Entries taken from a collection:
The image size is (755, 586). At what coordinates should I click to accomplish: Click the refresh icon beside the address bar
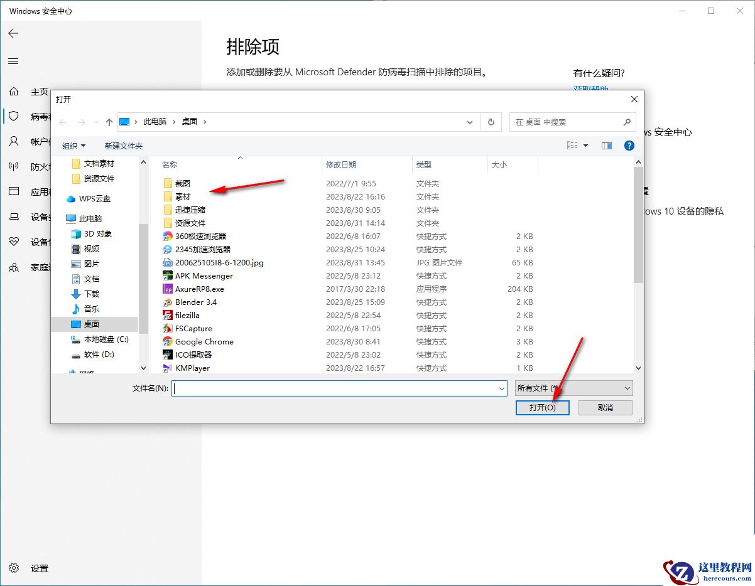491,122
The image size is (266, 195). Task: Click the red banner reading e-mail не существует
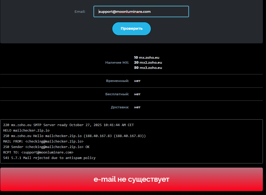131,179
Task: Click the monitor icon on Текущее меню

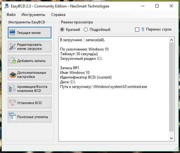Action: click(12, 33)
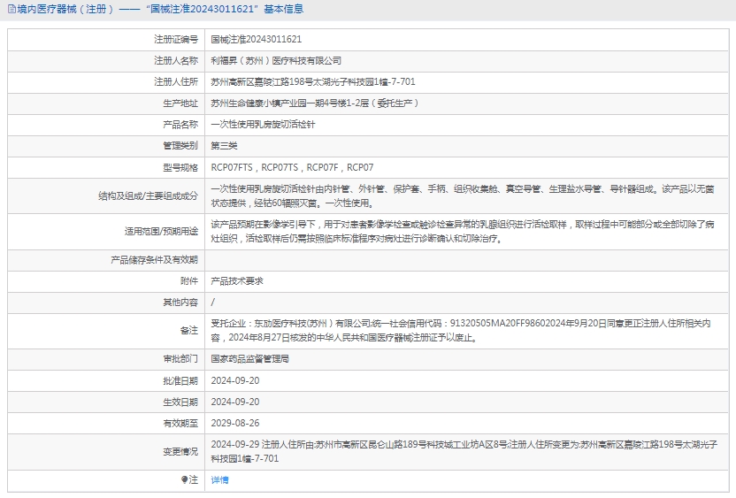736x498 pixels.
Task: Click the 备注 remarks text
Action: point(460,330)
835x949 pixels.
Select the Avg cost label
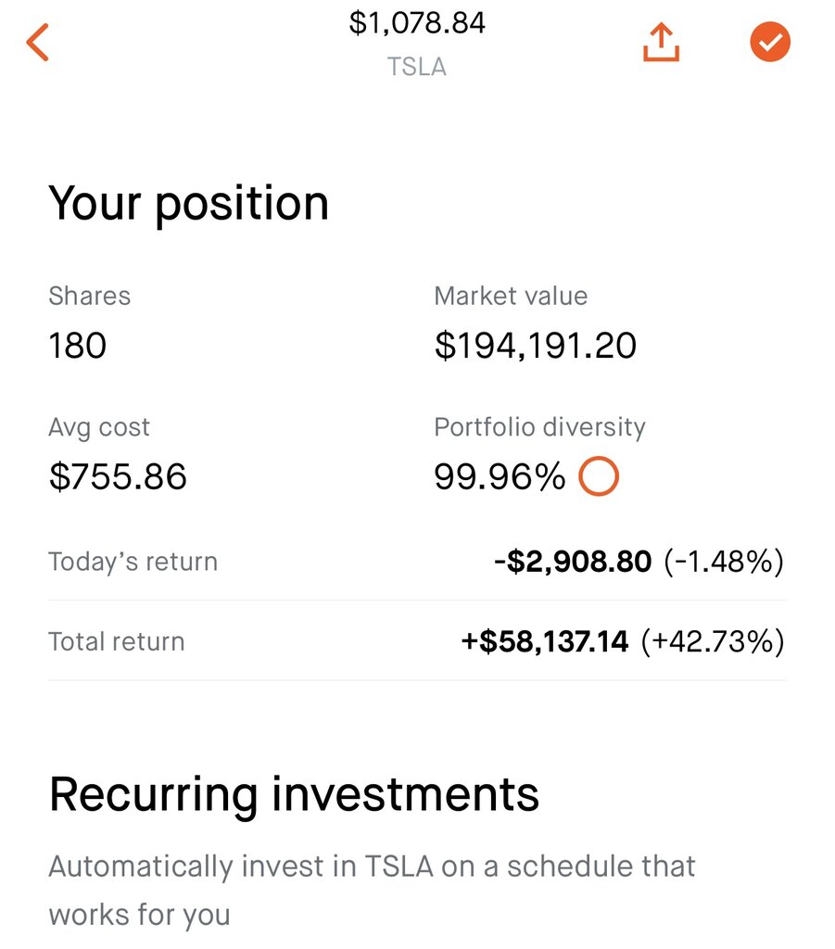[98, 428]
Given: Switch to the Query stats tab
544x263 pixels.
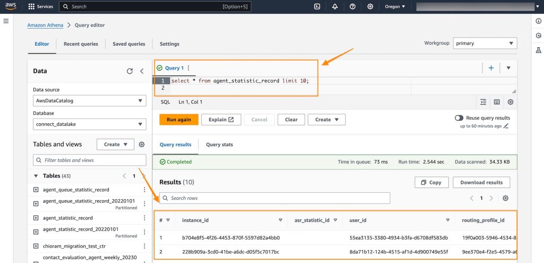Looking at the screenshot, I should click(219, 145).
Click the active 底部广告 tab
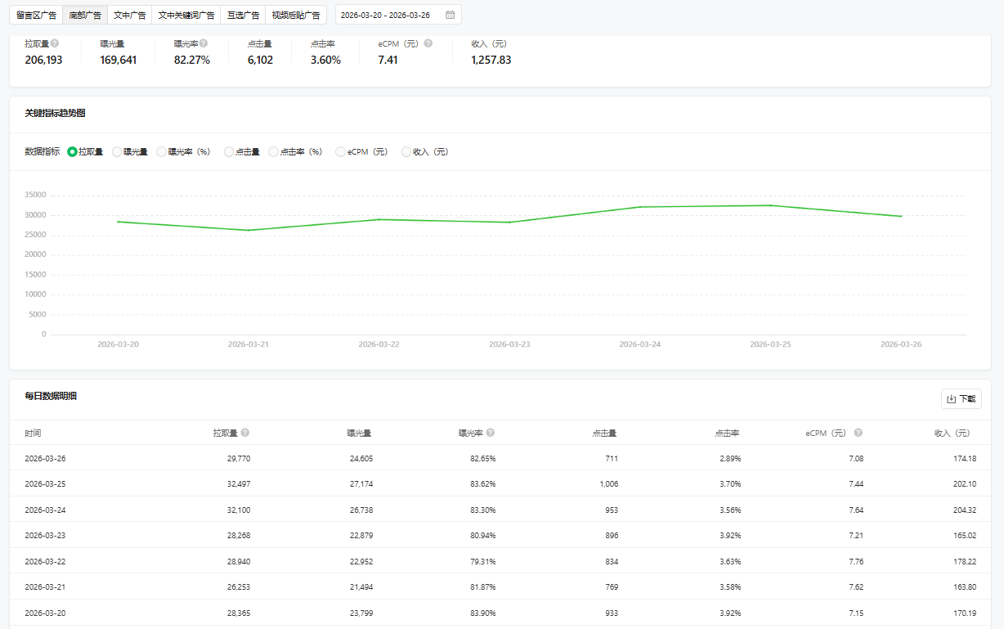 85,15
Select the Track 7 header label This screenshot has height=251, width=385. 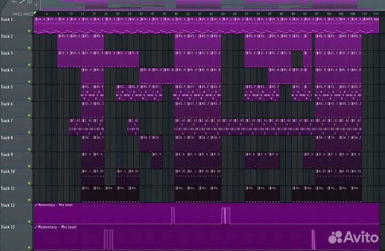[x=7, y=121]
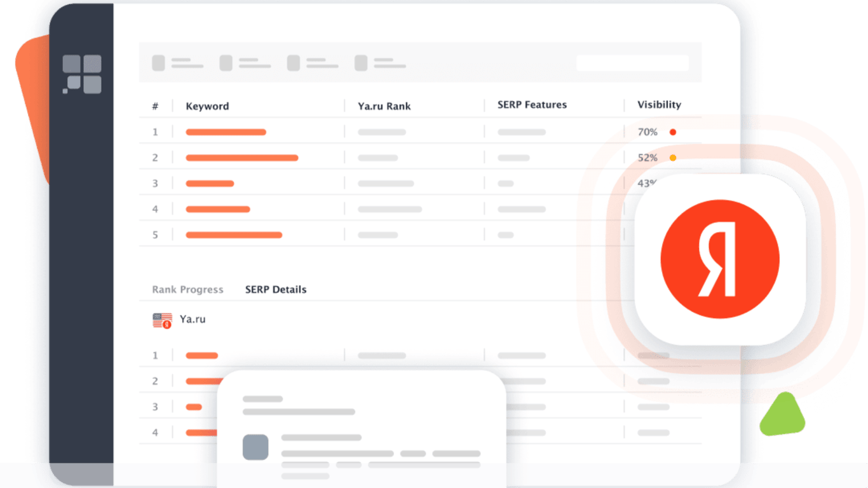Sort by the Ya.ru Rank column header
868x488 pixels.
point(384,106)
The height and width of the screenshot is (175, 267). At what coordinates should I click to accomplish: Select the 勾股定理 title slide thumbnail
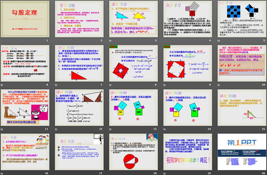(25, 19)
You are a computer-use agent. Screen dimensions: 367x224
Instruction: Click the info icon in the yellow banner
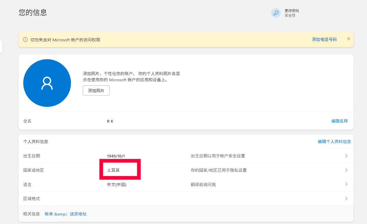(x=25, y=40)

- Activity -
Copy exactly the lines from the line that has "Instruction: Click the" through the last line of the entries above, inclusive, and no others. Pictures do not go in the copy.

- Result of the exercise -
Instruction: Click the info icon in the yellow banner
(x=25, y=40)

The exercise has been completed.